Hello all,

I am working on assignment for class and I thought I had this one but something is wrong. This is an inventory control program that needs to display 7 items with the item number, name, number in stock, price and value. The program works for item 7 but all items before are not showing. I am sure this is a dumb error but any assistance in dumbed down language would be much appreciated.
This is how it runs:
run:
inventory1.Supplies@15db9742
inventory1.Supplies@6d06d69c
inventory1.Supplies@7852e922
inventory1.Supplies@4e25154f
inventory1.Supplies@70dea4e
inventory1.Supplies@5c647e05
inventory1.Supplies@33909752
The item number is 7.0
Name of the item is sticky note
The price of each item is 1.0
The number of items in stock are 30.0
The value of the inventory is 30.0
BUILD SUCCESSFUL (total time: 0 seconds)

This is my code:

public class Inventory1 {

    /**
     * @param args the command line arguments
     */
    public static void main(String[] args) {
        Supplies


        Supplies;
        Supplies = new Supplies(1, "whiteout", 5, 1.00);
        System.out.println(Supplies);

        Supplies = new Supplies(2, "Pen", 50, .50);
        System.out.println(Supplies);

        Supplies = new Supplies(3, "pencil", 50, .25);
        System.out.println(Supplies);

        Supplies = new Supplies(4, "box of paper", 10, 20.00);
        System.out.println(Supplies);

        Supplies = new Supplies(5, "sharpie", 100, 1.00);
        System.out.println(Supplies);

        Supplies = new Supplies(6, "coffee cup", 5, 5.00);
        System.out.println(Supplies);

        Supplies = new Supplies(7, "sticky note", 30, 1.00);
        System.out.println(Supplies);

        System.out.println("The item number is " + Supplies.getItemNumber());
        System.out.println("Name of the item is " + Supplies.getProductName());
        System.out.println("The price of each item is " + Supplies.getItemPrice());
        System.out.println("The number of items in stock are " + Supplies.getInStock());
        System.out.println("The value of the inventory is " + Supplies.value());


    }// end main

}//end inventory class
//create class
class Supplies{
   private double itemNumber;
   private String productName;
   private double inStock;
   private double itemPrice;

   public Supplies(double number, String name, double stock, double price){
      itemNumber = number;
      productName = name;
      inStock = stock;
      itemPrice = price;

   } //end constructor 


   public void setProductName(String name) {
        productName = name;
   }// end set 

   public String getProductName(){
      return productName;
   }//end get

   public void setItemNumber(double number){
       itemNumber = number;
   } //end set

   public double getItemNumber(){
        return itemNumber;
   }//end get

   public void setInStock(double stock){
       inStock = stock;
   } //end set

   public double getInStock(){
        return inStock;
   }//end get

   public void setItemPrice(double price){
       itemPrice = price;
   } //end set

   public double getItemPrice(){
        return itemPrice;
   }//end get

   //inventory value calculation
   public double value(){
        return itemPrice * inStock;
   }//end value calculation


}// end class

Recommended Answers

All 6 Replies

I did fix the order of the instock and price too. I know those were out of order.
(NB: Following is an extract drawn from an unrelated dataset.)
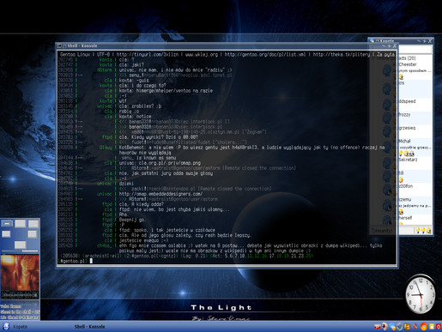
Task: Switch to the highlighted first virtual desktop in pager
Action: tap(7, 223)

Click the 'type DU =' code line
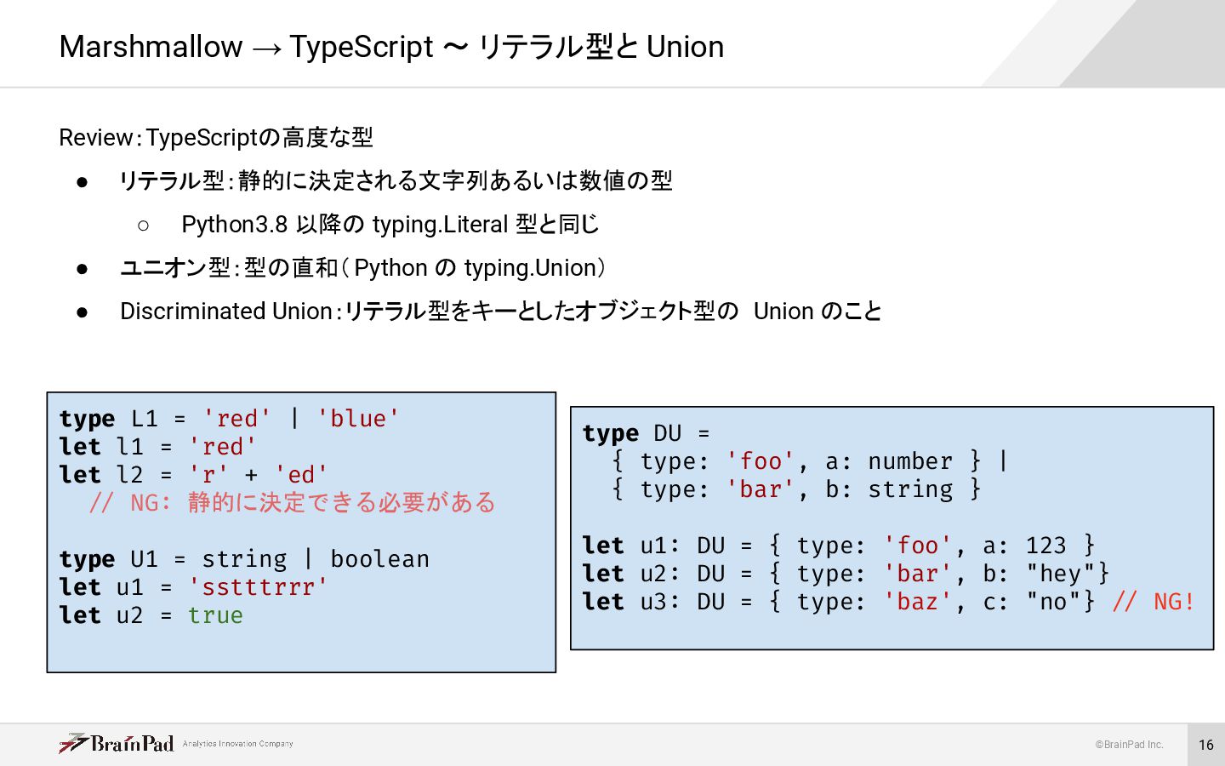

7 works because on lines 32-36 you print all its fields explicitly. For the others you use System.out.println(Supplies);

This is all about the toString() method...

Every Java class inherits a toString() method from the Object class, so methods like println use that to convert the object you want to print into a String. The inherited method prints the class name and the object's hash (normally the same as its address). If you want to display something more helpful, override the toString method in your class to return a useful string. Eg

class Person {
    private String givenName, familyName;
    ...
    @Override
    public String toString() {
        return "Person: " + givenName + " " + familyName;
    }

You should do this for every class you create so when you print an instance you get useful output.

You only create one Supplies object and then proceed to make it equal to product1, then product2, then product3, etc. At no time in your code do you have two Supplies objects in existence, you just keep resetting the one.
This is why item 7 works, it is the only one that survives your set up.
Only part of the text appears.